#### Your task:
Can you return all of the data below verbatim, line by line, with the pictures left out?

···

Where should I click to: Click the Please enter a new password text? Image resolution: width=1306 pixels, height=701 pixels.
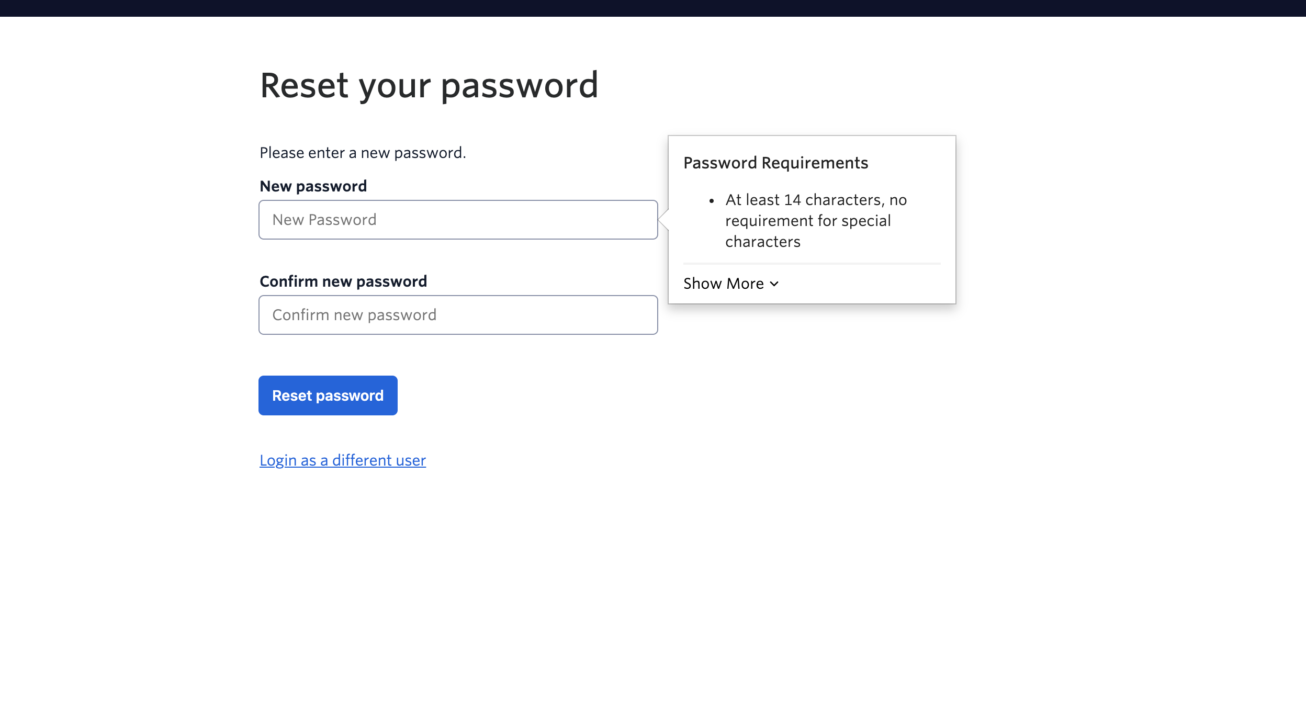[363, 152]
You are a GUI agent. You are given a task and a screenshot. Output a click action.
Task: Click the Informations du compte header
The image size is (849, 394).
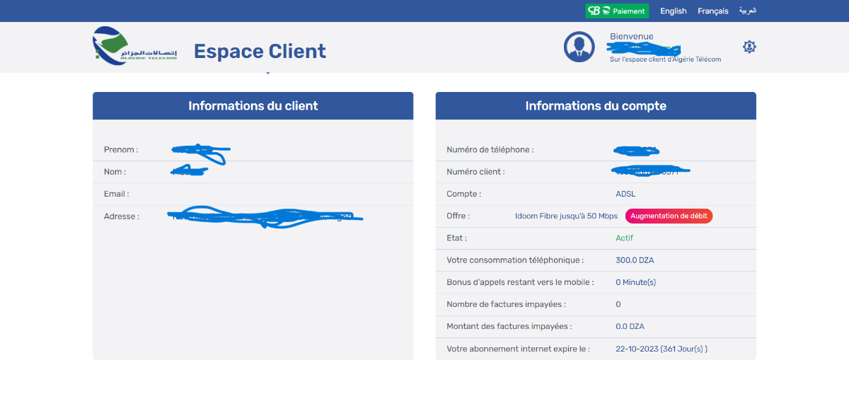point(595,106)
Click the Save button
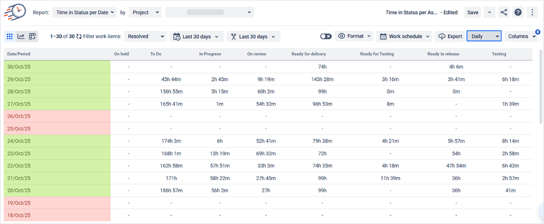Image resolution: width=544 pixels, height=224 pixels. 473,12
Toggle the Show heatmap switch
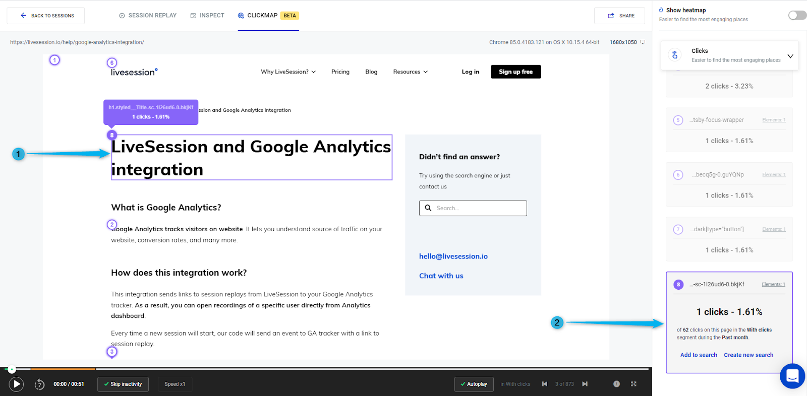The image size is (807, 396). 797,15
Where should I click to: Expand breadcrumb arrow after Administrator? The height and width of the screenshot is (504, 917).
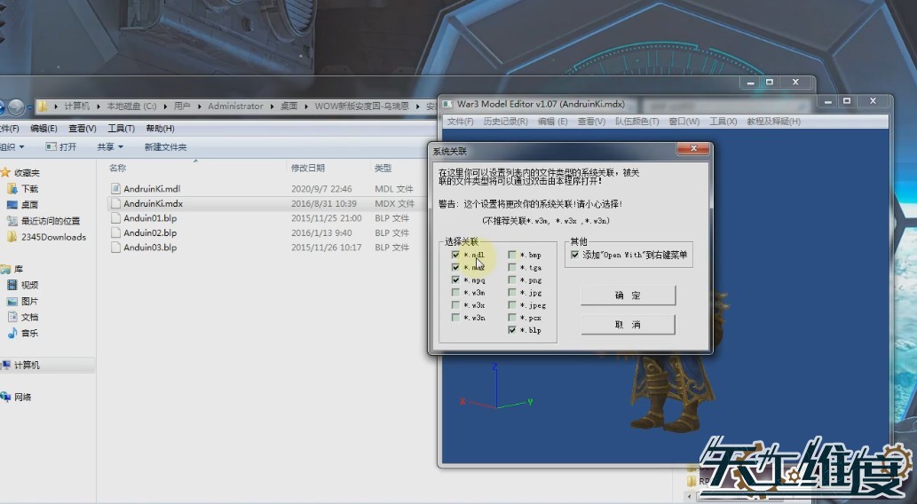(x=271, y=106)
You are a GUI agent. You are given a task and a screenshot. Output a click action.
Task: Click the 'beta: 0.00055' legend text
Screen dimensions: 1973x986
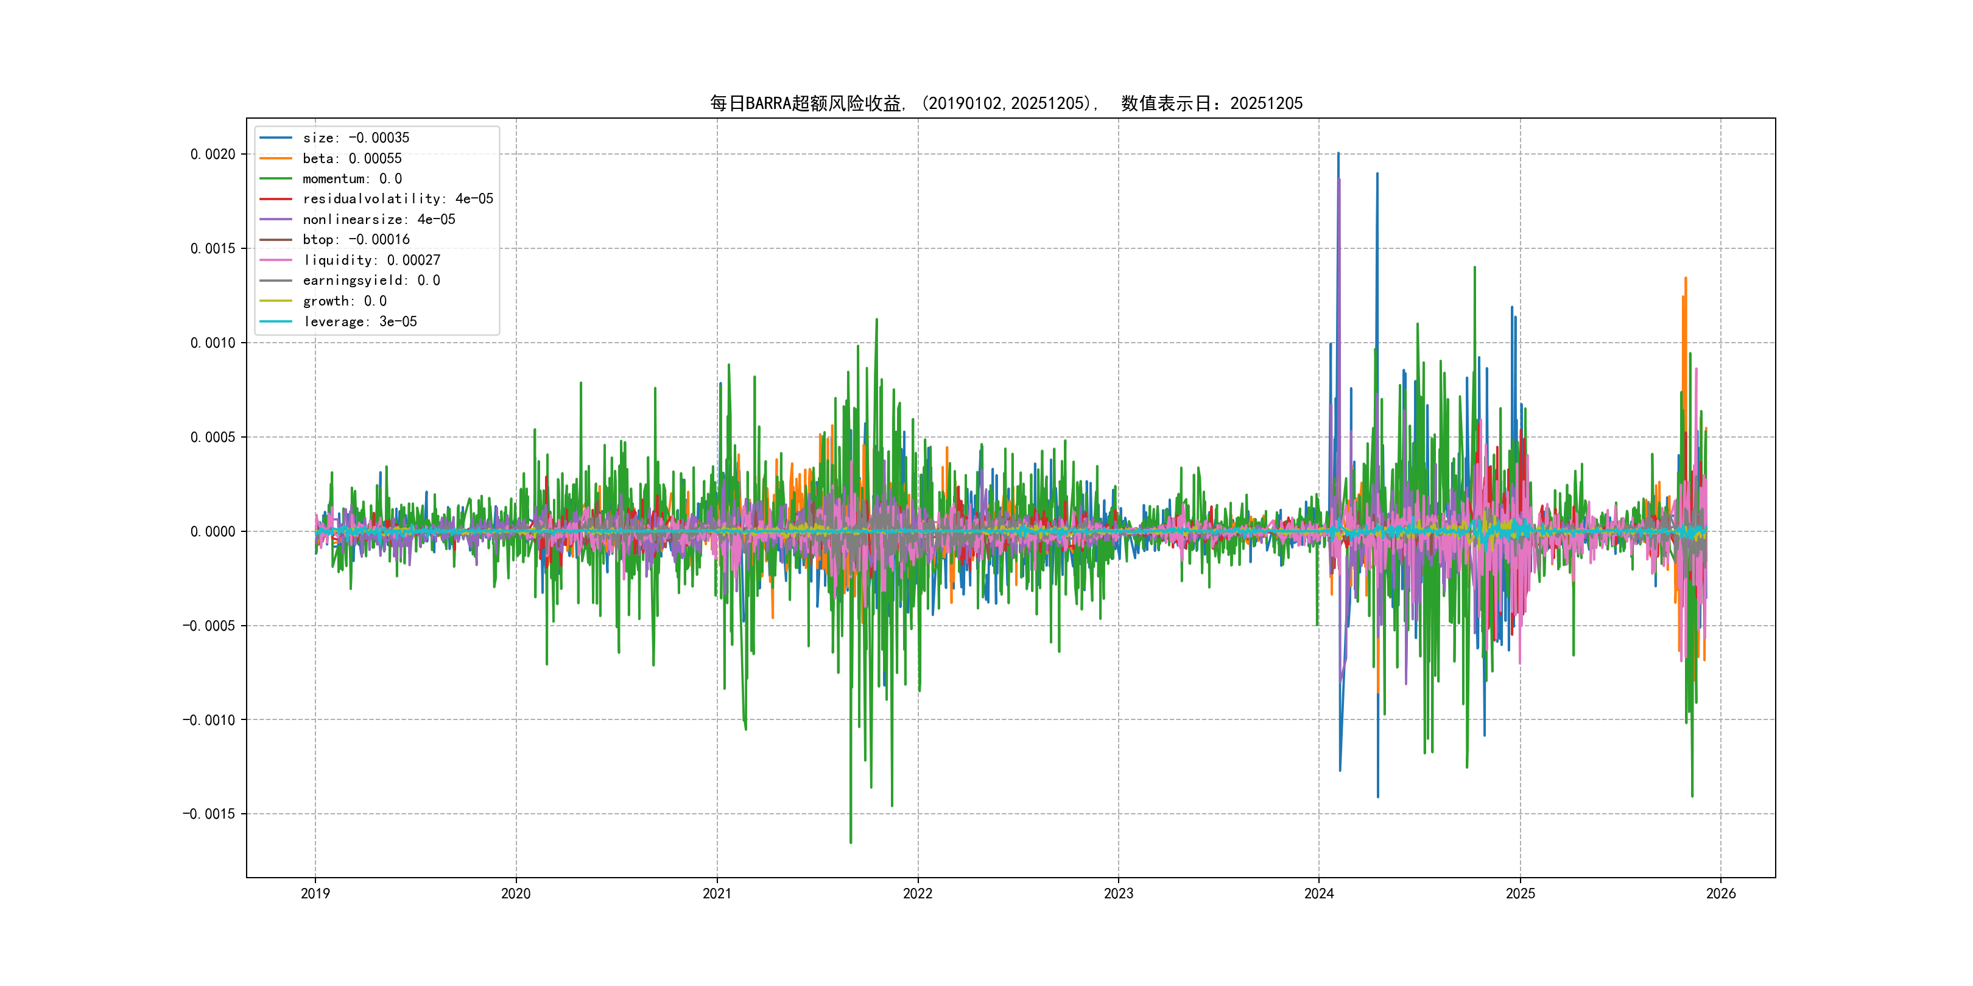tap(352, 158)
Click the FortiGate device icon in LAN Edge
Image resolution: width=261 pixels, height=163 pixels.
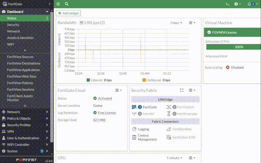tap(134, 107)
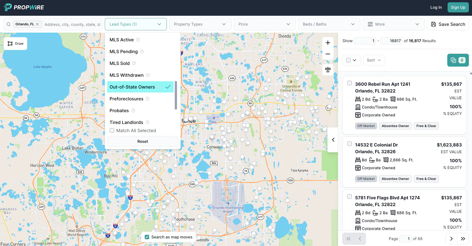Click the map zoom in plus icon
Image resolution: width=472 pixels, height=246 pixels.
coord(328,43)
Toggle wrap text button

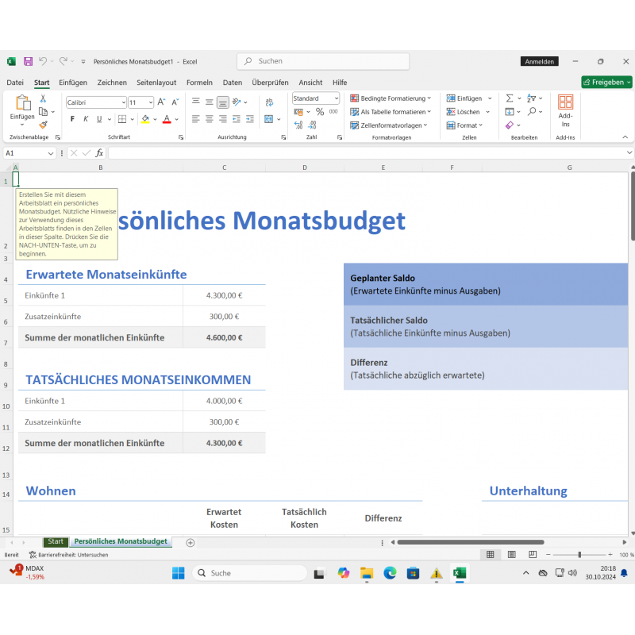pyautogui.click(x=268, y=102)
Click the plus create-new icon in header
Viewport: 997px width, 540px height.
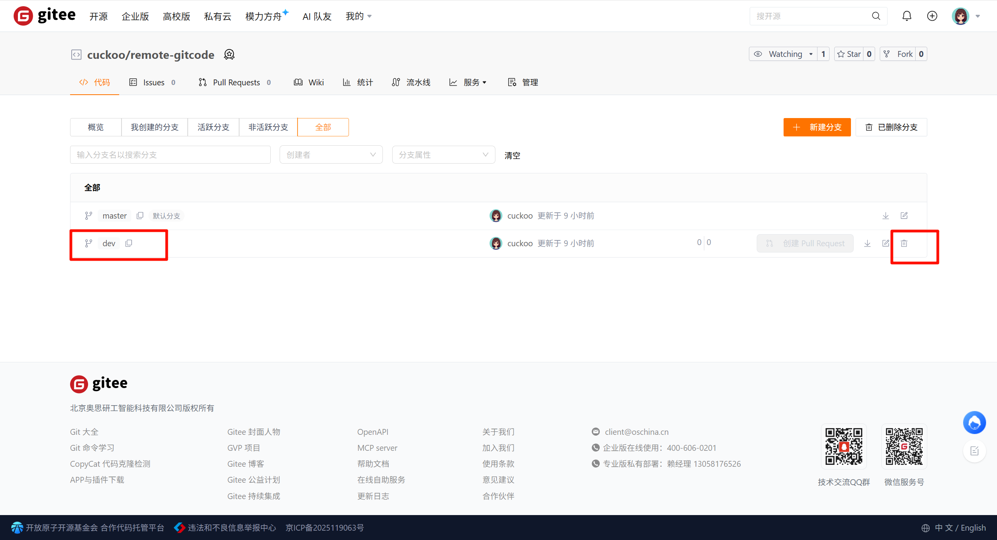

···

#### Expected answer:
Where should I click to: Click the Please enter a new password text? Image resolution: width=1306 pixels, height=701 pixels.
[363, 152]
You are a GUI agent. You are given a task and a screenshot. Output a click action.
Task: Click the Informations du compte header
The image size is (849, 394).
point(595,106)
Click the Save button
Image resolution: width=544 pixels, height=224 pixels. 473,12
Toggle the Show heatmap switch
The image size is (807, 396). 797,15
Where should I click to: Expand breadcrumb arrow after Administrator? The height and width of the screenshot is (504, 917).
(x=271, y=106)
You are a GUI agent. You are given a task and a screenshot. Output a click action.
Task: Click the 'beta: 0.00055' legend text
Screen dimensions: 1973x986
tap(352, 158)
Click the FortiGate device icon in LAN Edge
Image resolution: width=261 pixels, height=163 pixels.
tap(134, 107)
Click the map zoom in plus icon
Image resolution: width=472 pixels, height=246 pixels.
coord(328,43)
Toggle wrap text button

pyautogui.click(x=268, y=102)
Click the plus create-new icon in header
Viewport: 997px width, 540px height.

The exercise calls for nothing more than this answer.